Even in our recent experience we have coped properly, morally and responsibly with far larger numbers than even the Government’s renewed suggestion of a resettlement scheme implies. It is important for us to understand that we have the capacity to deal with the situation, as shown not just by the case of the Ugandan Asians or Vietnamese boat people, but by very recent experience. President Juncker made an excellent, if belated, speech this morning to the European Parliament, pointing out that at the end of the second world war 20 million people had to be resettled on the continent of Europe. Surely now we can find it within ourselves to make a contribution with our European partners to address the issue of refuge in Europe, as well as encouraging them and the rest of the world to act directly on the situation in the camps in the middle east.
The right hon. Gentleman makes a critical point about the camps. The UNHCR, the World Health Organisation and other organisations working in the camps are at breaking point, so we must also look at how we support them.
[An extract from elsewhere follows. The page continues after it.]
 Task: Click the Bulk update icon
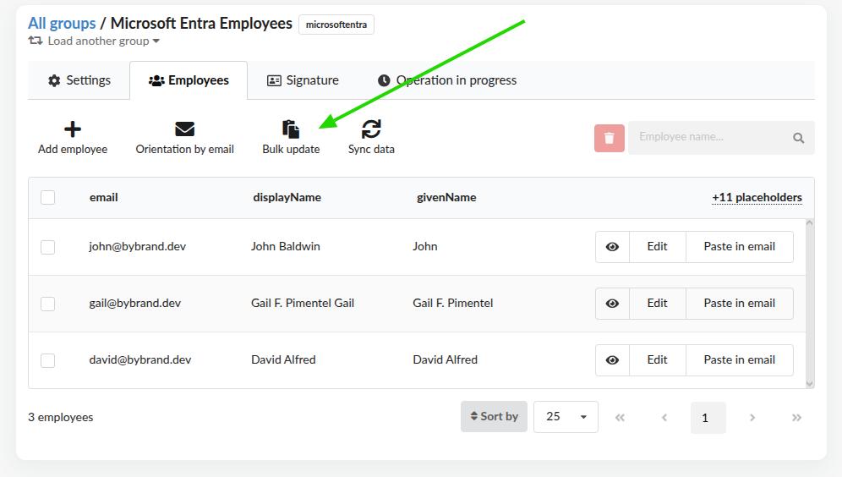coord(291,129)
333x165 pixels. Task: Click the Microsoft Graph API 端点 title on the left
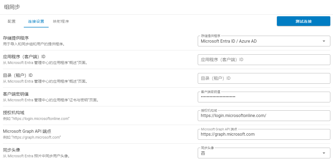point(27,131)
I absolutely agree, which is precisely why the motion argues for an attitude of co-operation with our European partners, so that we will be in a position to encourage them to join us in taking further action in support of UN efforts.
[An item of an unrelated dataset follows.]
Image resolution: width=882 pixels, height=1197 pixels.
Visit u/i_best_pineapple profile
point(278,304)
I have two further points to make, but I will make them quickly because I want to give the Minister plenty of time to answer the questions that so many contributors to the debate have asked. I recently became a member of UK Holocaust Memorial Foundation’s board, which is chaired by Sir Peter Bazalgette on a cross-party basis. During the first meeting I attended I made the point that the organisation must be about more than having a memorial, as crucial as that is. It must ensure that the memory of what happened in the holocaust is never lost and that information about it is available to future generations, but it must also celebrate the contribution that those who were saved from the death camps have made to this country, in medicine, science, business and the arts.
Although this debate has not been guilty of using dehumanising language, not enough has been said about what an opportunity this is. That is surprising, given how many Members pointed out that they themselves are the sons, daughters or grandchildren of immigrants or refugees. This is not a burden, a problem or a drag; it is an opportunity. Every family, every child and every human being that we contribute to saving has an opportunity to do great things for this country, just as the refugees who were saved from the death camps have done. Let us change our attitude and see the potential in doing the right thing, not just the problems.
Finally, the Prime Minister said today—I think I am quoting him correctly—that he was putting “no limit” on the first year. I am not sure that is accurate, in the sense that there is the limit of 20,000 over five years. None the less, he said that he would not put a limit on the programme in its first year, which should make Conservative MPs pause for thought. He also said how pleased he was that we can exercise sovereignty because we are not in the Schengen agreement. I have spent my political life arguing for sovereignty for the Scottish people, so I really do understand its importance. But having sovereignty is about having the right to choose and not to be ordered to do things. I think that it is a good thing not to be ordered to do things, because we should not have to be ordered to do this; we should choose as a nation to do the right thing, and we should choose to support this motion.